Scarborough, under the auspices of artistic director Alan Ayckbourn, is a very important venue to Firth, and has been the home for more than one of his premieres. Does he feel that the prolific Ayckbourn is a mentor? "Yes, I would say he probably was. He's been hugely supportive, but he would have been a huge influence even if I'd never met him." Before he arrived at Scarborough, he wrote a play called Heartlands for the Chichester Festival Theatre (directed by Sam Mendes, with whom he went to university), with a dismal theme about child abuse enquiries which had emerged in Northumberland – "It was all a bit heavy for me." An earlier indication of his inclinations towards comedy appeared rather unfortunately in his first ever play, when he was at university. "I tried to write for a theatre company who were very keen for me to write a very serious play about a serious subject, homelessness. I ended up writing a comedy about homelessness because that's actually what I wanted to do. It was all a bit grim." Working at Scarborough helped him find his voice and a style of writing that he is most comfortable with. "There was a great culture of comedy at Scarborough – it was the division in my life when I soon realised that's what I wanted to write." He wrote Neville's Island there, a comedy about a group of business men whose team-building exercise is transformed into a real fight for survival when they are marooned on an island. It proved a huge hit and transferred to the West End, before being made into a television film with Timothy Spall and Martin Clunes.
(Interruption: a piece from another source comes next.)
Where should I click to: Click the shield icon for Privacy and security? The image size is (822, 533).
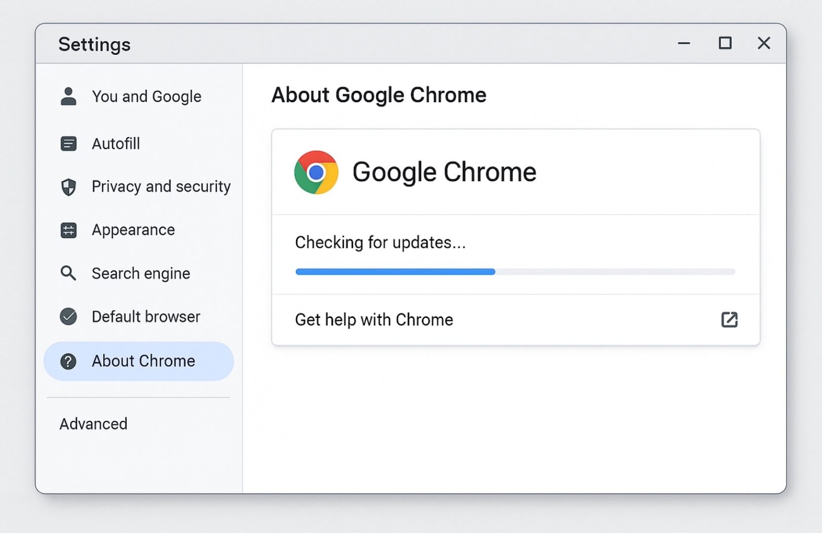point(69,187)
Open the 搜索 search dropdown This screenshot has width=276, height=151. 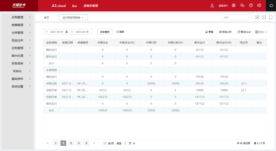[236, 17]
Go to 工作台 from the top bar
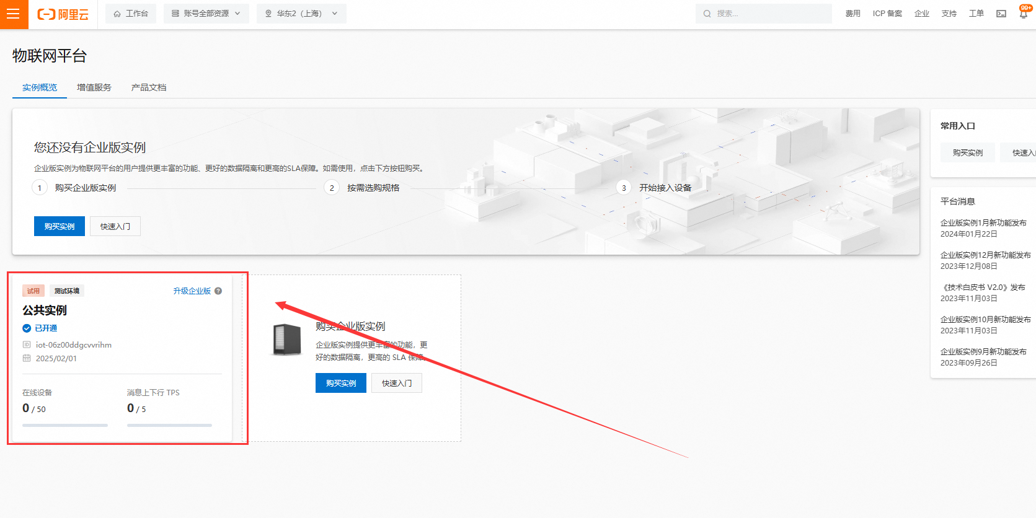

Comedy is certainly what beckons to him in the future. He has just written a television series, which is currently being filmed with Steve Coogan and Rob Brydon. Set on a cruise ship in the Mediterranean, it features Coogan as an embittered former TV star whose fan club invite him on a celebrity cruise and, as Firth so nicely puts it, "he ends up being trapped for a week on a tub of tossers." The filming of the programme itself was subjected to an unexpected and unscripted incident, when the ship hit a reef. "Everybody pretty well ignored it and said it didn't matter. Back in dry dock they discovered it had a 150 metre long gouge down the hull. If it hadn't been a twin hull ship, it would have been listing within ten minutes, and then it would have been lifeboats and everything. What are the chances of that?" Another project in progress is a feature film, and this time it's set firmly on dry land. "Blackball is a comedy about a true story of the bad boy of British bowls. They're filming in Torquay as we speak."

With a television series, two films (the other is Calender Girls with Helen Mirren and Julie Walters), a play transfer and a large scale musical on the go, what's his next project following all this? His answer is understandable: "My next project after this is sleep."